Simply put, you cannot initialise a pointer with list-initialization. You can initialise an array with list-initialization; it initializes each of the elements in the array with the items in the braced list.
The reason comes down to what exactly you get from a declaration. When you declare a const char**, all you get is a single pointer object. It's a const char**, which is a pointer promising to point at a pointer to const char. Nonetheless, all you actually have is the outer pointer. You can't then initialise this as though it's an array, since you only have one pointer. Where exactly are you going to store the elements of the initialization list? There is no array of pointers in which you can store them.
However, when you declare a const char*[], what you get is an array of pointers. The size of the array is determined by the size of the list because you have omitted it.
The former is a pointer to a pointer to const char while the latter is an array to pointer to const char. The latter is the correct way to initialize an array of strings.
You would need to allocate memory using new to set up char** , for you can't simply initialize pointers with { }.
When you write int a[] we are making an array of integers. Similarly when you write const char* directories[] you are creating an array of char* pointers. Now each char* can point to a char or a string as in your case. This creates individual string constants and assigns the base address of each to the corresponding pointer in the array
char **directories is pointer to a pointer and you can't assign value to a pointer using { .. }
What is the difference between Type** name, and Type* name[]?

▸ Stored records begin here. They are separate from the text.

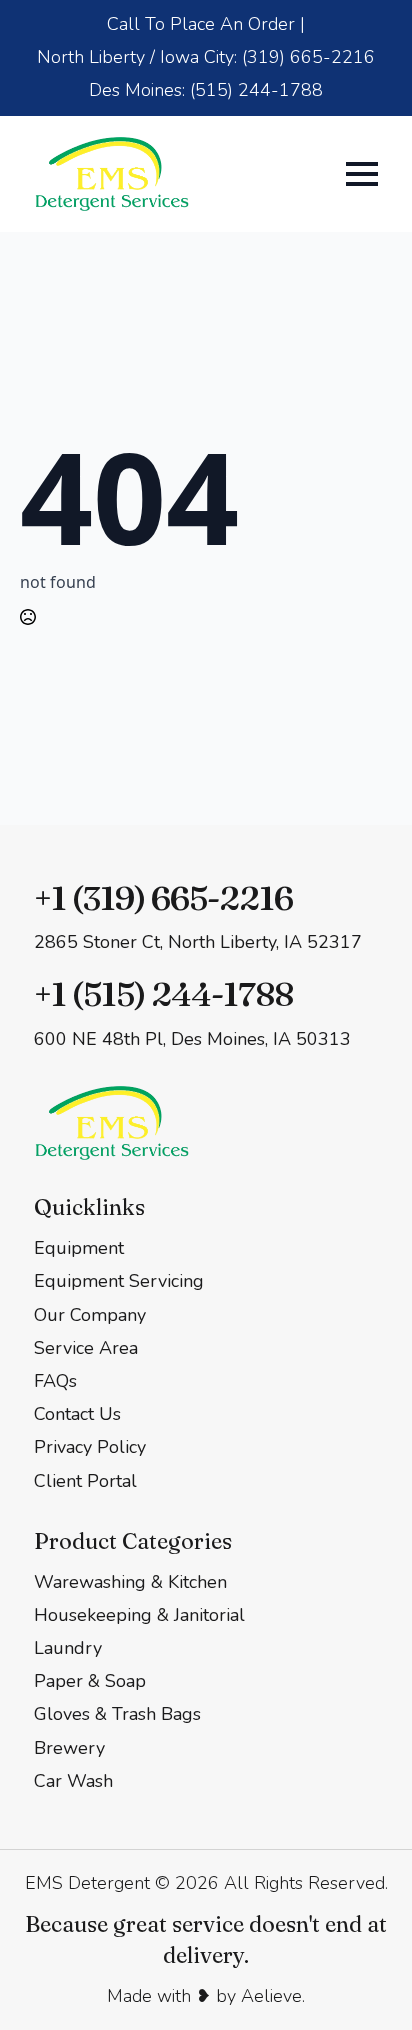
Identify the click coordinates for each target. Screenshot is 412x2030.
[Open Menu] (362, 174)
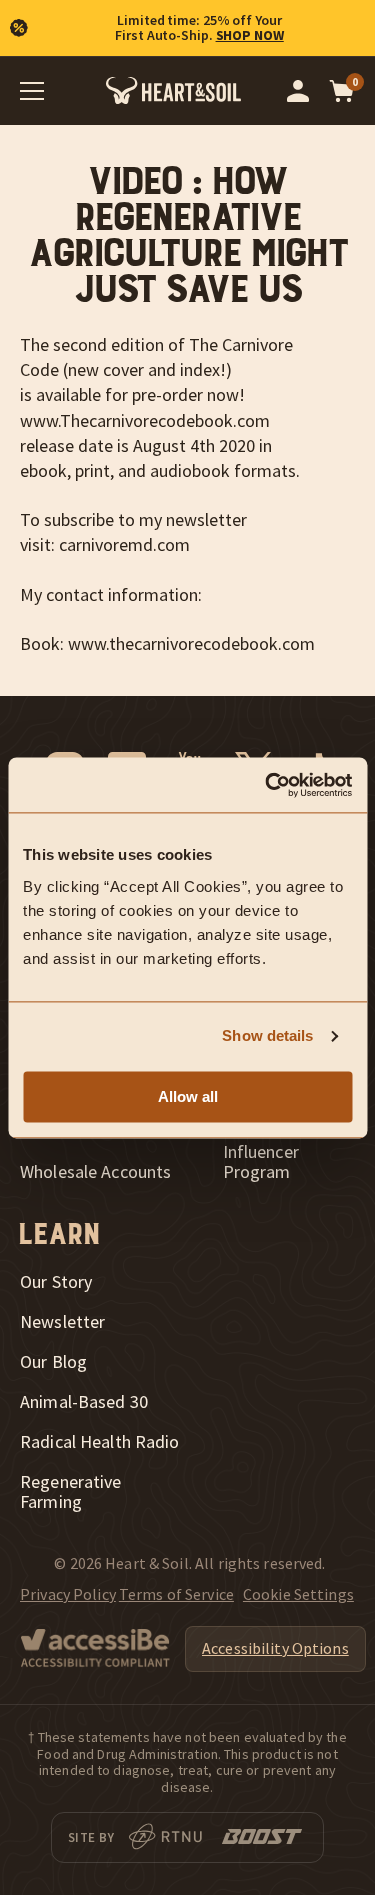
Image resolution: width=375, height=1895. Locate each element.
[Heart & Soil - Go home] (173, 90)
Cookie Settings (298, 1594)
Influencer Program (261, 1162)
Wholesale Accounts (95, 1172)
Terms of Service (176, 1594)
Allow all (188, 1096)
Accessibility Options (275, 1648)
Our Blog (53, 1362)
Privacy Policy (68, 1594)
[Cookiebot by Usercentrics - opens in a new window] (267, 785)
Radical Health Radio (100, 1442)
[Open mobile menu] (32, 91)
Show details (267, 1035)
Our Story (56, 1282)
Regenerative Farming (71, 1492)
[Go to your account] (298, 91)
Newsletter (62, 1322)
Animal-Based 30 (84, 1402)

Why would someone use one over the other?
Thanks
Well that depends, is it in a variable declaration or in a function argument? If in a variable declaration:
Type** name = &pointer_to_type;
Type* name[] = { &pointer_to_type, 0, &pointer_to_type };
The first one is a pointer to pointer to type, while the second one is an array of pointers to type of length 3.
If in a function argument, they are the same thing. Arrays decay to pointers, and both Type** name and Type* name[] are exactly the same as function arguments. However, the second form makes it clear that name is an array of pointers of unknown length, while the first one does not. I would use Type** to specify a single element and Type*[] to specify an array.

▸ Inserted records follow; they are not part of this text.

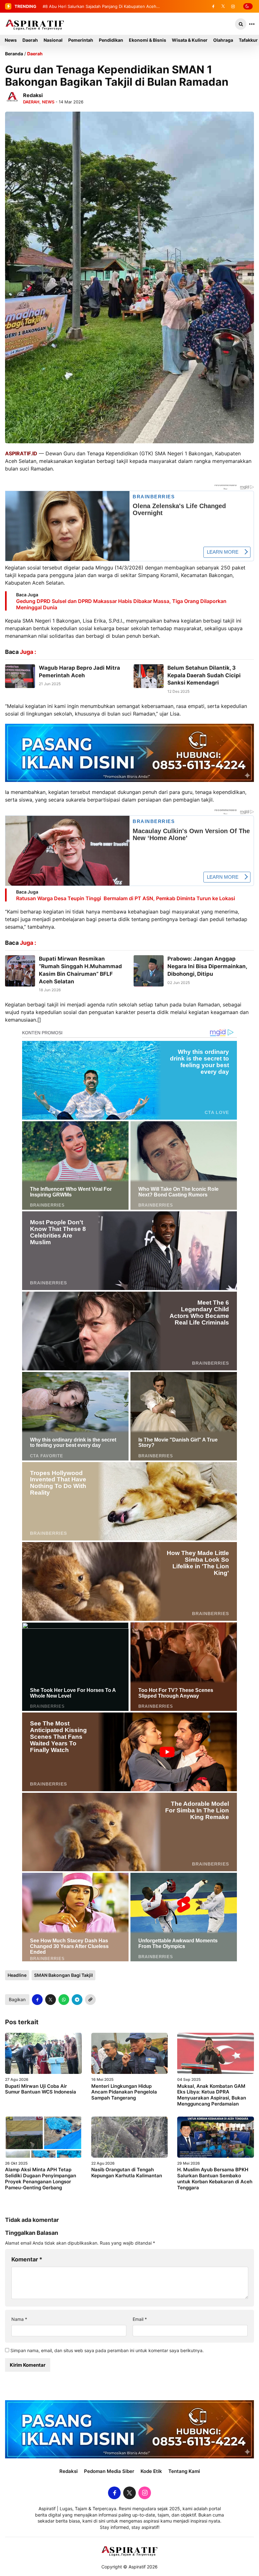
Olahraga (223, 40)
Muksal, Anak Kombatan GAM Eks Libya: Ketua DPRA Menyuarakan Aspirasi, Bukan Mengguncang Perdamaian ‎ (211, 2095)
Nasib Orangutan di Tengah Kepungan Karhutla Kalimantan (126, 2173)
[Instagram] (233, 6)
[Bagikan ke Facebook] (37, 1999)
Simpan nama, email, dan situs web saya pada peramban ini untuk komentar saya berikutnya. (107, 2350)
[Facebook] (213, 6)
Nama (19, 2319)
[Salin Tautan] (90, 1999)
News (11, 40)
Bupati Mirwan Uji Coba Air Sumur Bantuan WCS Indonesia (40, 2089)
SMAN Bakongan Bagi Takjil (63, 1975)
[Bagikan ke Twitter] (50, 1999)
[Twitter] (223, 6)
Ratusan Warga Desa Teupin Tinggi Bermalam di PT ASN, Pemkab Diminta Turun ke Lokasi (126, 898)
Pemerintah (80, 40)
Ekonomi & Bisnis (147, 40)
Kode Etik (151, 2471)
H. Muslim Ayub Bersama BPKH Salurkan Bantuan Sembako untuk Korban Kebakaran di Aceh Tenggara (214, 2178)
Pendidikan (111, 40)
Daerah (30, 40)
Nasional (53, 40)
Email (140, 2319)
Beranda (14, 53)
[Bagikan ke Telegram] (77, 1999)
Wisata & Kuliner (190, 40)
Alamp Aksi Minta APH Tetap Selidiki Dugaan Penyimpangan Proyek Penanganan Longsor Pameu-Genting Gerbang (40, 2178)
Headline (17, 1975)
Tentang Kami (184, 2471)
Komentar (26, 2259)
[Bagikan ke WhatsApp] (63, 1999)
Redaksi (68, 2471)
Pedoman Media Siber (109, 2471)
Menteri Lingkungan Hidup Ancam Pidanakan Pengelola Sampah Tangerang (124, 2092)
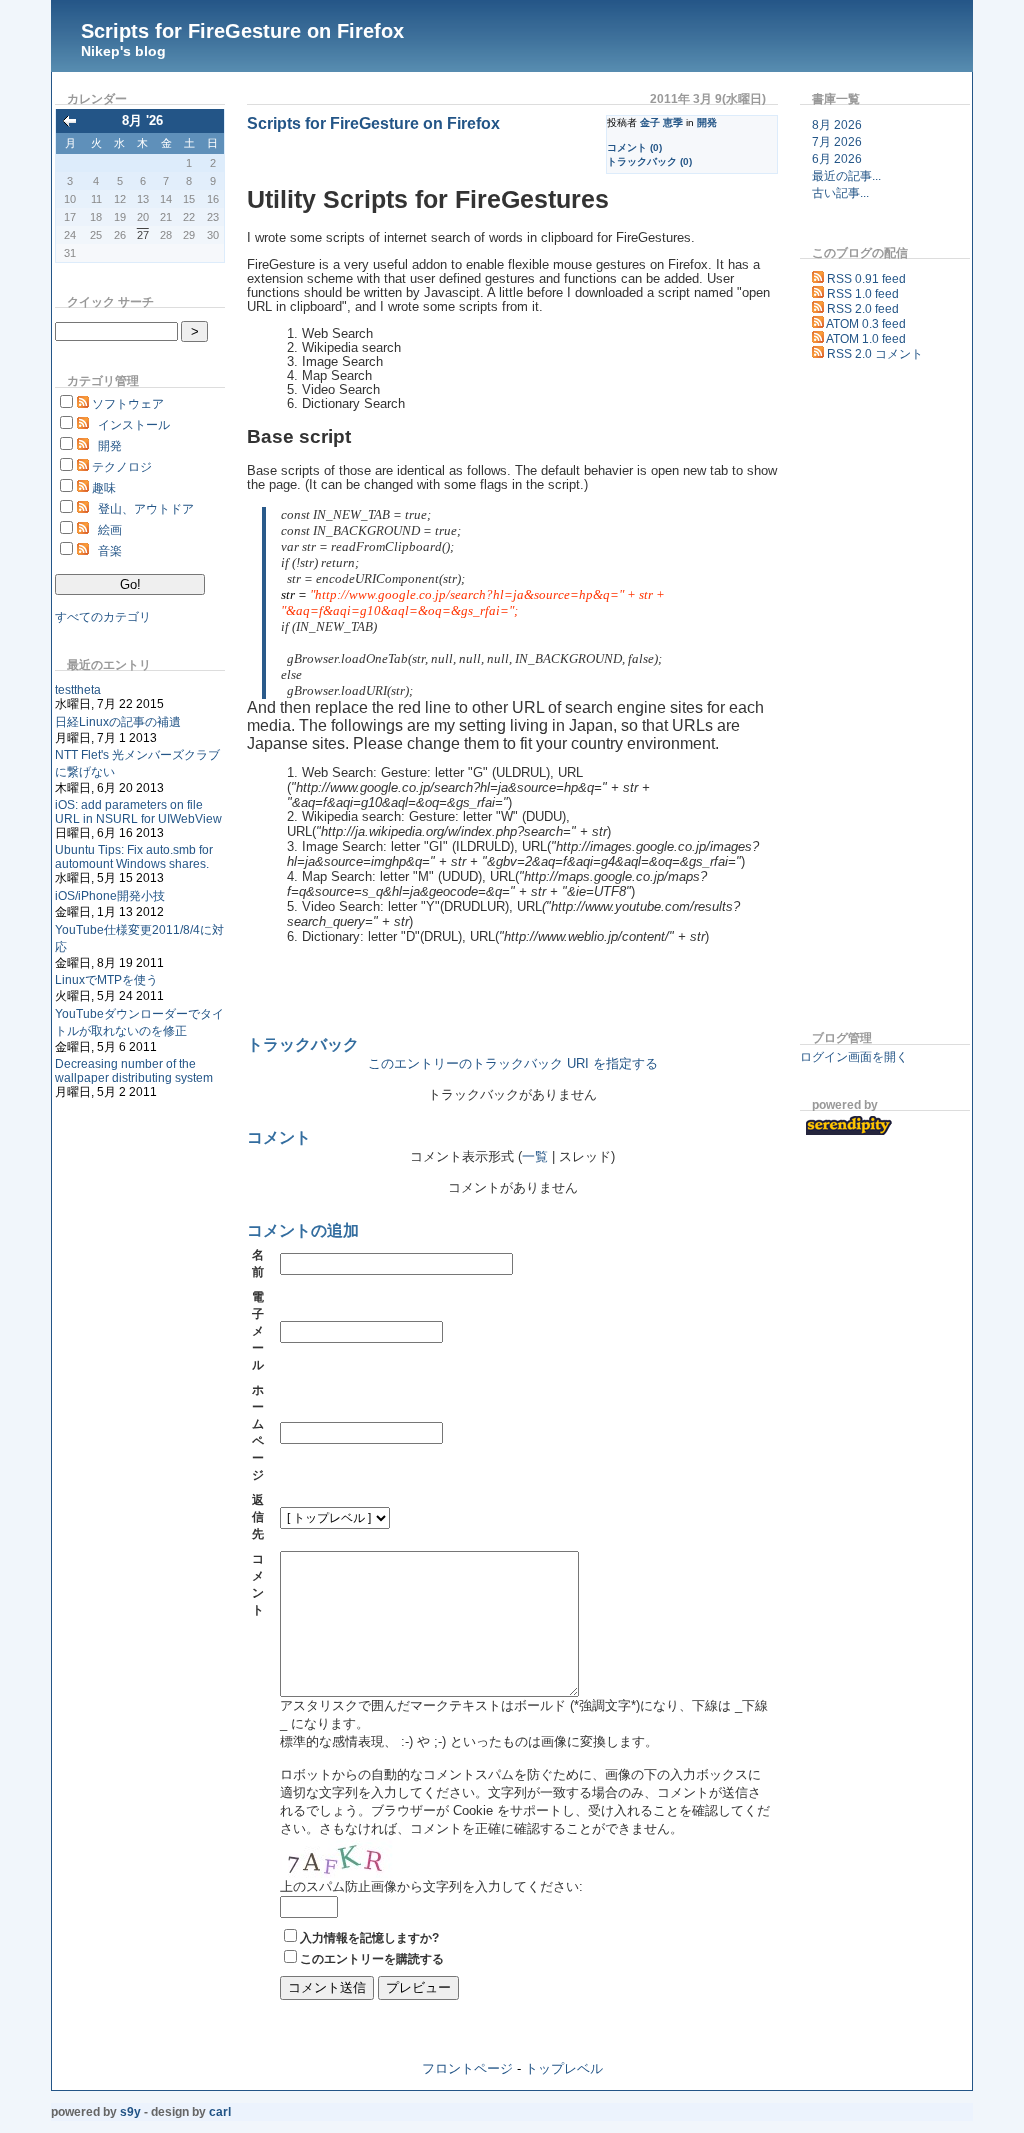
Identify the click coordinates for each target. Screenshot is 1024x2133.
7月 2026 (837, 142)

The difference between the two is mostly demonstrated when declaring/defining objects of either type.
The notation Type *name[] creates an array of unknown size (can be inferred from the initializer), Type** name creates a pointer. That means:
char *array[]={"hello", "world", 0}; /* OK, array of size 3 */
char **ptr={"hello", "world", 0}; /* not possible */
They behave differently in some expressions. Particularly, arrays can't be assigned to, but pointer variables can:
ptr++, ptr=array; /* assignment and mutation of ptr possible */
// array=whatever /* impossible */
The sizeof operator works differently on the two. sizeof(array) will depend on the number of elements of the array (may be 12 in this case), but sizeof(ptr) returns always the same size (eg. 4 on main 32-bit architectures)
Also, when declaring global variables, you mustn't mix the two:
extern char* data[];
must be accompanied in the .c file by
char* data[N];
and vice versa. Basically, defining the array means allocating several consecutive objects, whereas defining a pointer means allocating a single variable. The compiler treats both differently, and must know which is which.

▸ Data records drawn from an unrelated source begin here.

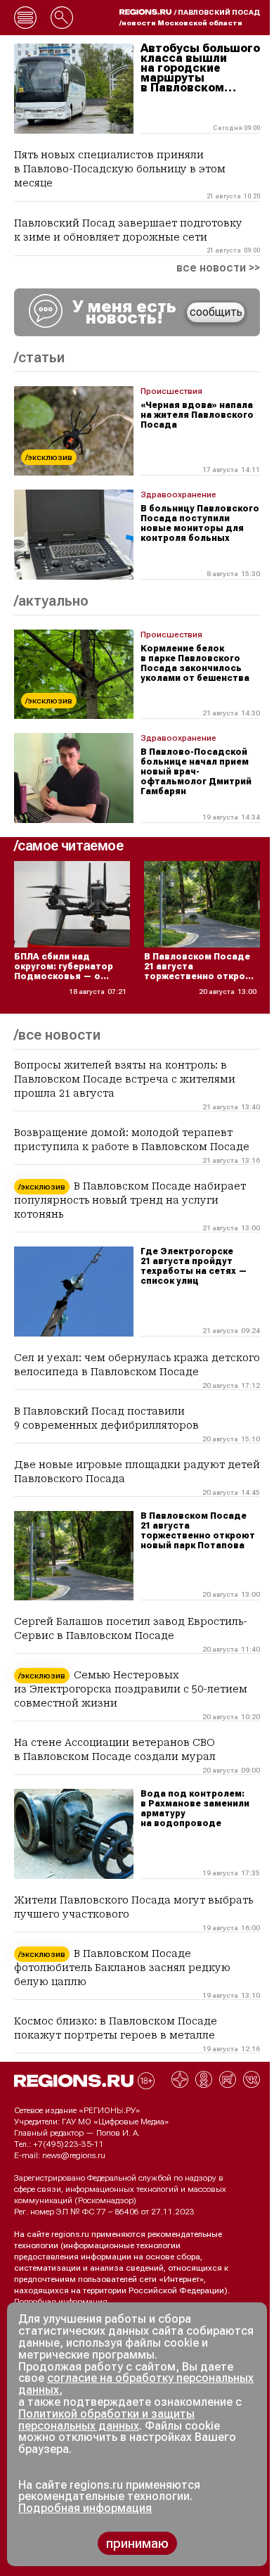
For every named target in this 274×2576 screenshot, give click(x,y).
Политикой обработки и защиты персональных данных (106, 2419)
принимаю (137, 2543)
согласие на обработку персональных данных (136, 2384)
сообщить (216, 312)
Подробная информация (60, 2302)
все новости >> (218, 268)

However, when declaring or passing parameters to functions, they are the same. So
int main(int argc, char** argv)
int main(int argc, char* argv[]) /* the same */
Depends on the context.
If it defines a variable which is not a function parameter, then
in Type** name, name is a pointer to a pointer to a variable of type Type and in Type* name[SOME_POSITIVE_INTEGER_CONSTANT], it's an array of pointers to variables of type Type.
If it's a function parameter, then both are the same, and name is a pointer to a pointer to a variable of type Type.
Basically, Type** is a pointer to pointer. Think it like (Type*)* . So it points to Type* which can be a Type or Type[].
And the other one, Type* is a pointer to a Type or in this case, an array Type[]. So they are 'almost' the same.